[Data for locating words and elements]
·····
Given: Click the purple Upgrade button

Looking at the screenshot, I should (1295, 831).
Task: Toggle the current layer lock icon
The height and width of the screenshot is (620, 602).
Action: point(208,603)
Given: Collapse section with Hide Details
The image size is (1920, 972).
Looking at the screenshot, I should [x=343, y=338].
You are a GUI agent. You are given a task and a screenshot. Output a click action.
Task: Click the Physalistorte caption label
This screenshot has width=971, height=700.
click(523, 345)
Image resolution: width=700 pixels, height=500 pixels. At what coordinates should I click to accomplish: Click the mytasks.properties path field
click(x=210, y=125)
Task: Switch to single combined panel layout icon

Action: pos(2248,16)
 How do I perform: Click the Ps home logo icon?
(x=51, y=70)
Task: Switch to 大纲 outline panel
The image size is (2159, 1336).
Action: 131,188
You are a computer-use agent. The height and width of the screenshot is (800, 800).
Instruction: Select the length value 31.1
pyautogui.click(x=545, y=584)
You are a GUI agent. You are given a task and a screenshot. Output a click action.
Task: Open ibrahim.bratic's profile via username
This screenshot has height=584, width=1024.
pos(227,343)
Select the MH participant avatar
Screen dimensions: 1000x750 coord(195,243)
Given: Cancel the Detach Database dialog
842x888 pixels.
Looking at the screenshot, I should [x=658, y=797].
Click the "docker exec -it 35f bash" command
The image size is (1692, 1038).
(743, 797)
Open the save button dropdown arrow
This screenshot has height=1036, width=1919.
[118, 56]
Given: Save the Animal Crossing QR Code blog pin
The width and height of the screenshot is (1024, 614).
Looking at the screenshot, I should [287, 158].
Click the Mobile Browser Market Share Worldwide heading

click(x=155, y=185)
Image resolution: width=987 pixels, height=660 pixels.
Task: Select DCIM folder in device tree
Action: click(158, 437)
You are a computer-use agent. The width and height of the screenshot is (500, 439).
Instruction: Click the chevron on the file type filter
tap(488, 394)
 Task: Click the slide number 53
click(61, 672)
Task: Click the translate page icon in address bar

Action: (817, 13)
·····
=== What is asked ===
Reproduce every line of the data above word for word, with nothing changed or left out.

=== Exercise response ===
Given: Click the purple Upgrade button

Looking at the screenshot, I should (1295, 831).
Task: Toggle the current layer lock icon
The height and width of the screenshot is (620, 602).
Action: point(208,603)
Given: Collapse section with Hide Details
The image size is (1920, 972).
Looking at the screenshot, I should [x=343, y=338].
You are a GUI agent. You are given a task and a screenshot. Output a click action.
Task: Click the Physalistorte caption label
This screenshot has width=971, height=700.
click(523, 345)
Image resolution: width=700 pixels, height=500 pixels. At what coordinates should I click to accomplish: Click the mytasks.properties path field
click(x=210, y=125)
Task: Switch to single combined panel layout icon

Action: pos(2248,16)
 How do I perform: Click the Ps home logo icon?
(x=51, y=70)
Task: Switch to 大纲 outline panel
The image size is (2159, 1336).
Action: 131,188
You are a computer-use agent. The height and width of the screenshot is (800, 800).
Instruction: Select the length value 31.1
pyautogui.click(x=545, y=584)
You are a GUI agent. You are given a task and a screenshot. Output a click action.
Task: Open ibrahim.bratic's profile via username
This screenshot has height=584, width=1024.
pos(227,343)
Select the MH participant avatar
Screen dimensions: 1000x750 coord(195,243)
Given: Cancel the Detach Database dialog
842x888 pixels.
Looking at the screenshot, I should [x=658, y=797].
Click the "docker exec -it 35f bash" command
The image size is (1692, 1038).
(743, 797)
Open the save button dropdown arrow
This screenshot has height=1036, width=1919.
[118, 56]
Given: Save the Animal Crossing QR Code blog pin
The width and height of the screenshot is (1024, 614).
Looking at the screenshot, I should [287, 158].
Click the Mobile Browser Market Share Worldwide heading

click(x=155, y=185)
Image resolution: width=987 pixels, height=660 pixels.
Task: Select DCIM folder in device tree
Action: click(158, 437)
You are a computer-use agent. The width and height of the screenshot is (500, 439).
Instruction: Click the chevron on the file type filter
tap(488, 394)
 Task: Click the slide number 53
click(61, 672)
Task: Click the translate page icon in address bar

Action: (817, 13)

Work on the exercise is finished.